Take That Netflix Documentary Review: A Cheesy, Nostalgic Romp Through Boyband History
Take That Netflix Doc Review: Cheesy Boyband Nostalgia

Take That Netflix Documentary Review: A Cheesy, Nostalgic Romp Through Boyband History

Netflix's excellent three-part documentary about veteran boyband Take That serves up a weighty wheel of narrative camembert, covering the last 35 years of the group's extraordinary journey. This fantastically enjoyable romp explores everything from early-90s teen hysteria to the band's unprecedented second coming, all while asking the fundamental question: what's wrong with cheese?

Backstage Banter and Cauliflower Cheese Controversy

The series opens with an amusing backstage moment during Take That's 2024 stadium tour, where Howard Donald (57) provokes Gary Barlow OBE (55) by declaring his dislike for cauliflower cheese. "You don't like cauliflower cheese?" splutters Barlow between mouthfuls of pie, his award-winning vowels slowing to a thunderstruck crawl. "What's wrong with you?"

Donald's careful response – "It's too cheesy" – prompts Barlow's incredulous gasp: "Whaaaaaaat?! What's wrong with cheese?" This rhetorical question perfectly encapsulates the documentary's tone, celebrating the unapologetic cheesiness that has defined Take That's career from their Barry Manilow covers to their crop-topped Lulu collaborations.

Thirty-Five Years of Pop History Unpacked

Directed by David Soutar, who previously helmed the acclaimed Bros documentary "After the Screaming Stops," the series offers a straightforward and refreshingly unembittered retelling of the band's story. Through new off-screen interviews with the three remaining members – Barlow, Donald, and Mark Owen – viewers are treated to a comprehensive journey through Take That's evolution.

The documentary covers all the essential elements:

  • The early bewildered performances in gay clubs
  • The record-breaking string of No 1 hits
  • The behind-the-candelabra rivalries
  • The perpetual pendulum swings between pop magnificence (Pray) and po-faced naffery (Babe)
  • The soul-searching and bum cheeks
  • The bogglingly successful "circle of life" manband reunion

Archive Footage and Previously Unseen Moments

The series is replete with brilliantly edited archive footage, much of it previously unseen. Early excruciating gigs at school assemblies sit alongside candid youthful hijinks that reveal a startling reliance on shoulder pads. Particularly memorable is the young Barlow's peculiar penchant for twiddling his bandmates' earlobes, described in the documentary as resembling "a silverback relieving subordinates of fleas."

Robbie Williams, in an old interview featured in the documentary, observes: "I don't think as a person that Gary could see how he was, or how he behaved." This insight adds depth to footage showing the noted tax innovator pawing at Owen's dimpled cheeks.

Visual Evolution and Nostalgic Atmosphere

The first episode captures that faintly depressing low-grade greyishness characteristic of footage shot prior to the late-90s, as if Britain had been washed with Jason Orange's pleather chaps and emerged the colour of a Crimewatch UK reconstruction. Later episodes brighten considerably, but maintain a pleasantly woozy wistfulness throughout, with even recent concert footage heavy with the memory of Exclamation body spray.

Notable Absences and Emotional Depth

While the documentary offers fleeting admissions of anxiety from Howard Donald, creaking knees from Mark Owen, and discomfort at the ongoing demands of success, it contains few major revelations. Neither Robbie Williams nor Jason Orange, who left the band in 2014, have contributed to the series, meaning there's nothing to rival the emotional intensity of Williams' 2023 Netflix confessional.

Instead, viewers receive a more measured perspective, with Donald sighing off-camera: "Fame, for me, is still a real struggle," sounding as if he's phoning in from the passenger seat of his Ford Mondeo.

A Middle-Age Perspective on Shared History

Ultimately, the documentary offers a view of Take That that's only possible from the vantage point of middle-age.
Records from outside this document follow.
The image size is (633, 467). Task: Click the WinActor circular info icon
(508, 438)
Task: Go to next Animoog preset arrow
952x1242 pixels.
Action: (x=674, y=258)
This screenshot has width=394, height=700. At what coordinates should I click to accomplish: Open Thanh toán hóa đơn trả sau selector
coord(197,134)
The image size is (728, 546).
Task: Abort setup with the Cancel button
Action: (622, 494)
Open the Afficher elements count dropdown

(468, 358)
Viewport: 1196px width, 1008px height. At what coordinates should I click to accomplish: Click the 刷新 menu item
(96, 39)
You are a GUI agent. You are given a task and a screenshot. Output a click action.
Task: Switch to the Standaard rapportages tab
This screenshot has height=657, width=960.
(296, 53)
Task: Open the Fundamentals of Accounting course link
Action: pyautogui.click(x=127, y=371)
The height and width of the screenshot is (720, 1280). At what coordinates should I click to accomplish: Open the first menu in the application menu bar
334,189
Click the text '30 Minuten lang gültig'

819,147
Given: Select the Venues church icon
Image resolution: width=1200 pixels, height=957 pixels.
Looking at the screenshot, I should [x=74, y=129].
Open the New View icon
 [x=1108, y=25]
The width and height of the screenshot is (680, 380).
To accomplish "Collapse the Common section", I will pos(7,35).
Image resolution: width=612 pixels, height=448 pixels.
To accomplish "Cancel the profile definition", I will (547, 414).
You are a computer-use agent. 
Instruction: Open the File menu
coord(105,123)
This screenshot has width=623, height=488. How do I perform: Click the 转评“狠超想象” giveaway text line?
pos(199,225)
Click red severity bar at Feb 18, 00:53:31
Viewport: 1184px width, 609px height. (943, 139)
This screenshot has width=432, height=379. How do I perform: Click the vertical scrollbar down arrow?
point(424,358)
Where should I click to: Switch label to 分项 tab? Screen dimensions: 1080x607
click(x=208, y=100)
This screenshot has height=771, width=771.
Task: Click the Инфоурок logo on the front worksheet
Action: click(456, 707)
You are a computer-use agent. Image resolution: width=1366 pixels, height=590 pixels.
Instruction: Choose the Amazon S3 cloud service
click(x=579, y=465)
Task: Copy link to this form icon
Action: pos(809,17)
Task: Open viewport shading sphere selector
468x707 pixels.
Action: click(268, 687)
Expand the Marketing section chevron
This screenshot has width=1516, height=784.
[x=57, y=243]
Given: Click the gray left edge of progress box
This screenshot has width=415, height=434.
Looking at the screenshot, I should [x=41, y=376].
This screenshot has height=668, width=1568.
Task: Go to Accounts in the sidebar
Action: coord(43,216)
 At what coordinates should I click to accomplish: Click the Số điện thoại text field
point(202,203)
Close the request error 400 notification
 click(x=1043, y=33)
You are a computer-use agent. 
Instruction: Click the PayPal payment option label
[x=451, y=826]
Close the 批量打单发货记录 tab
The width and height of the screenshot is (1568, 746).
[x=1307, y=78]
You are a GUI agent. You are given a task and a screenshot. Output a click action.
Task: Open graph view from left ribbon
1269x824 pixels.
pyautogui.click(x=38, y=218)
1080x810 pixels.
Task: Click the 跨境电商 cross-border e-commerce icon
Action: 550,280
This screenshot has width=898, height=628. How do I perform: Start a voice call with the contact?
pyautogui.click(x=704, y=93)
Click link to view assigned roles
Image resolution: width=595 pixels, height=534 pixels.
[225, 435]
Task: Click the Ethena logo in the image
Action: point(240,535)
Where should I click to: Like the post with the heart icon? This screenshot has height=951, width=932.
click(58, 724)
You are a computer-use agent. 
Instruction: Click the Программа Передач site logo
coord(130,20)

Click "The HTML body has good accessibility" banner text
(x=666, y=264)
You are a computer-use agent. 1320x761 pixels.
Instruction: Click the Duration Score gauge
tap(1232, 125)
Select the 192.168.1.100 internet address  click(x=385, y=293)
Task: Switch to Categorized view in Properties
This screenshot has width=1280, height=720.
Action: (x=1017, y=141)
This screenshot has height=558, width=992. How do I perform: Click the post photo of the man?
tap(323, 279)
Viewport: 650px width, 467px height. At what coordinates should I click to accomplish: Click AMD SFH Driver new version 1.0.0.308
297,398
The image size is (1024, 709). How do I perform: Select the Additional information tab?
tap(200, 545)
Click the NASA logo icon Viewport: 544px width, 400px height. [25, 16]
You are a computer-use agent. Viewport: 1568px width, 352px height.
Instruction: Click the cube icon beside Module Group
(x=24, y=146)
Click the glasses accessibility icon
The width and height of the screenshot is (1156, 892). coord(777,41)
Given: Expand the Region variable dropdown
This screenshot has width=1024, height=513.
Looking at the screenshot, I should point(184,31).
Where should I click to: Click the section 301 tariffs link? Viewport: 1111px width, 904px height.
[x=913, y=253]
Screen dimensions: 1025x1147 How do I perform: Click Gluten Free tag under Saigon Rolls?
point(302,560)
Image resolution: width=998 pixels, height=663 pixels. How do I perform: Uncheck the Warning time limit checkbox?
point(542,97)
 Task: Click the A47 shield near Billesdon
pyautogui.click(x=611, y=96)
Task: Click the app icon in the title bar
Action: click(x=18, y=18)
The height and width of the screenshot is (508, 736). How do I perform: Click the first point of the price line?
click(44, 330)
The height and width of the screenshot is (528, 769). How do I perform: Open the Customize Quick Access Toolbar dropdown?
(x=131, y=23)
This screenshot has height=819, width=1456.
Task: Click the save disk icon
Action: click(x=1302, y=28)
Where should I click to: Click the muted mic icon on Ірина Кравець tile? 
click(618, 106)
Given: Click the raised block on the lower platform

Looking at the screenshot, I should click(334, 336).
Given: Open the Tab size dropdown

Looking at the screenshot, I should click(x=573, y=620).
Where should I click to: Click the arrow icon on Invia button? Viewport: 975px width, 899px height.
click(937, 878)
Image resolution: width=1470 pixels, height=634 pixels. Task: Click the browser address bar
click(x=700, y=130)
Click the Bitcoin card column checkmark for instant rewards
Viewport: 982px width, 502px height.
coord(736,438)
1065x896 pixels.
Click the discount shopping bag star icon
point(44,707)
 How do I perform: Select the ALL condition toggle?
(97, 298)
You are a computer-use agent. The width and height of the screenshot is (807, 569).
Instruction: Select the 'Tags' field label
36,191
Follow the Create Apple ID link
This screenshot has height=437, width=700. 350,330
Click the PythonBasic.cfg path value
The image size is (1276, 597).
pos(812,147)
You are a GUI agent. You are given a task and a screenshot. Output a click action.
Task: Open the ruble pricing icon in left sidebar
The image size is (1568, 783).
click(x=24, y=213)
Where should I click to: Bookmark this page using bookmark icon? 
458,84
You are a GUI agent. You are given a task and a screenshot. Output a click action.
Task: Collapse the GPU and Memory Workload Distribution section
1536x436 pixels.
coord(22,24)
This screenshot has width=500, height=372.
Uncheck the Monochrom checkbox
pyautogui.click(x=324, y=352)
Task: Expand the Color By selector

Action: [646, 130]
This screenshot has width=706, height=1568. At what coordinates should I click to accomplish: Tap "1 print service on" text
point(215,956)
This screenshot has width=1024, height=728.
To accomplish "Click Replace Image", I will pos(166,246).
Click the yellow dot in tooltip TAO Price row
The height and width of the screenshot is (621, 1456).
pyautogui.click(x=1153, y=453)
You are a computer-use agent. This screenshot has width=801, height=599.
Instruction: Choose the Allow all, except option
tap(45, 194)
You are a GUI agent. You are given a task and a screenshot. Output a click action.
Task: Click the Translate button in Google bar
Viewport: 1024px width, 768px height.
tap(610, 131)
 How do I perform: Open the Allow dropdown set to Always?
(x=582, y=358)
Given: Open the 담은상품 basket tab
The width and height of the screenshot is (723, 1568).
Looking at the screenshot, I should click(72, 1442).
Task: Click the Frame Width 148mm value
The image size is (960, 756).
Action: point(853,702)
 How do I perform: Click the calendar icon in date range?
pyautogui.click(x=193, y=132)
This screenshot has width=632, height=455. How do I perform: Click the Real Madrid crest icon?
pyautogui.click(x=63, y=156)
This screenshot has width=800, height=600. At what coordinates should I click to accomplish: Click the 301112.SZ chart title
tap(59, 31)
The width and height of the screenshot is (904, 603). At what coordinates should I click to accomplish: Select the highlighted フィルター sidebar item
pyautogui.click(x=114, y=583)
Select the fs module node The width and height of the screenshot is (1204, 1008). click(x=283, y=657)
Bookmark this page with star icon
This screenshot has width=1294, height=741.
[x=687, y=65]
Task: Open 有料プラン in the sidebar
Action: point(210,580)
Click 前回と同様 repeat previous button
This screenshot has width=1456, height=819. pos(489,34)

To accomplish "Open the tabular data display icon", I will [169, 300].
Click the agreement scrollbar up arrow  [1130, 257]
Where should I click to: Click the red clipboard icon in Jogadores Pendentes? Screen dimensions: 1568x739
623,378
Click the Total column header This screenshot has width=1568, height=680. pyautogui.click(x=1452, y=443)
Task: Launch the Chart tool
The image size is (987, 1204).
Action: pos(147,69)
The series concludes that we've grown up with them, they've grown up with us, and despite our collective ups and downs, we're all now of an age where we can appreciate how difficult and occasionally magical the whole process has been.

This three-part celebration of Britain's most enduring boyband serves as both nostalgic entertainment and cultural document, reminding viewers that sometimes, embracing the cheese is exactly what's needed. Take That is available to stream on Netflix now.